The hardest part of that conversation was not the decision itself. It was protecting the designer from being read as the problem. When you surface a structural gap, the people closest to the work are the most vulnerable to misinterpretation. So the way we communicated the change mattered enormously. We led with the structural argument, named the scope mismatch explicitly, and framed the designer’s pause on outreach as a deliberate strategic hold rather than a performance signal.
Why this matters for design leaders
If you are a design leader and you have someone on your team who seems to be struggling, the first question to ask is not about their performance. The first question is whether you have set up a structure where their role is actually doable.
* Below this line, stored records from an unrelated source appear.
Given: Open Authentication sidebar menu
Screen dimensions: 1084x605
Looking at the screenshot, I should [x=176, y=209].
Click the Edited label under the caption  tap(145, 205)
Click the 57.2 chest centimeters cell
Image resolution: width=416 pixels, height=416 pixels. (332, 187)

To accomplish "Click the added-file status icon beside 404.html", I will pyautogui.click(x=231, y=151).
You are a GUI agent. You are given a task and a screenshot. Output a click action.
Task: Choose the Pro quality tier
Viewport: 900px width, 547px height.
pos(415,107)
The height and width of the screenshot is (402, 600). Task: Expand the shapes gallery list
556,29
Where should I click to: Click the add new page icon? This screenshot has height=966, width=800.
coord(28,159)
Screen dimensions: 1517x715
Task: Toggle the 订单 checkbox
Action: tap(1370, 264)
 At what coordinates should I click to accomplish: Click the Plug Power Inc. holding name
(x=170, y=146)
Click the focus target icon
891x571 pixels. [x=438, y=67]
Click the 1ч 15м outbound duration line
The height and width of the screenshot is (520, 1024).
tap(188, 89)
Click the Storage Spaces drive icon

The symptoms of a structural problem and a performance problem look nearly identical from a distance: missed deadlines, escalations, friction with partners. The difference only becomes visible when you sit down with the people involved and listen for what they are actually describing. In our case, the designer was not describing confusion about her work. She was describing a coordination burden that had no clear owner above her. That is a leadership problem, not an execution problem.
The fix took one conversation and two Slack messages. The hard part was seeing it clearly enough to have the conversation in the first place.